Task to complete:
From the listing below, pull each line that includes "computer".

-------------------------

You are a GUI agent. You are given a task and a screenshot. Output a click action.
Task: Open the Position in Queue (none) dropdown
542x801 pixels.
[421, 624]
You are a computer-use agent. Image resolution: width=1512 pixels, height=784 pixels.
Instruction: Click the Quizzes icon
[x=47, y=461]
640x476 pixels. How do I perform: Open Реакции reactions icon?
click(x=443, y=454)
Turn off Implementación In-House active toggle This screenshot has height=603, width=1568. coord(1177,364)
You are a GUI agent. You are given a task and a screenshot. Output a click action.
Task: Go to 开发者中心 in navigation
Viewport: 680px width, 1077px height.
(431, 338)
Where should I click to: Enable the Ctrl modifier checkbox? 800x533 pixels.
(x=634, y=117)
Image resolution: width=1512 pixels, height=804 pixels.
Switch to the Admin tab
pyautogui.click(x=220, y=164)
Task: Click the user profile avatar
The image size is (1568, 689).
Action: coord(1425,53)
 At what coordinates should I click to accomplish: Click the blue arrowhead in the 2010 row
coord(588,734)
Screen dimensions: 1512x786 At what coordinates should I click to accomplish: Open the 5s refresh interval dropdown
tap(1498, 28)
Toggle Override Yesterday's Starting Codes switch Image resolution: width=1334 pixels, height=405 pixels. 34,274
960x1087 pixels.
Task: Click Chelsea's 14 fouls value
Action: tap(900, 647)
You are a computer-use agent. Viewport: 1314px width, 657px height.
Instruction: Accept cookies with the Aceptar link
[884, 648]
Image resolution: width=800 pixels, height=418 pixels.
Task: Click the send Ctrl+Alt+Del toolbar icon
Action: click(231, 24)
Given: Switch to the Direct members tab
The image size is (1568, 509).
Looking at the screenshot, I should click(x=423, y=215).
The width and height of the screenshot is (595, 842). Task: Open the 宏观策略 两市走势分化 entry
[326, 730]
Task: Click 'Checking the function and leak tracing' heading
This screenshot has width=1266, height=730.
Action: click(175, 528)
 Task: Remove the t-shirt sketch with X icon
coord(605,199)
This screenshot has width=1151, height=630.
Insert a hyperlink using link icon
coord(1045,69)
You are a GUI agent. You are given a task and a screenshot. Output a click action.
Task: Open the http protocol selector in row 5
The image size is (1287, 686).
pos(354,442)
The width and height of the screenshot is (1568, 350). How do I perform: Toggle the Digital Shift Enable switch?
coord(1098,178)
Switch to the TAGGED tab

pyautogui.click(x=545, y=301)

-------------------------

Answer for the task:
You are a computer-use agent. Image resolution: width=1512 pixels, height=784 pixels.
You are a computer-use agent. Viewport: 1314px width, 657px height.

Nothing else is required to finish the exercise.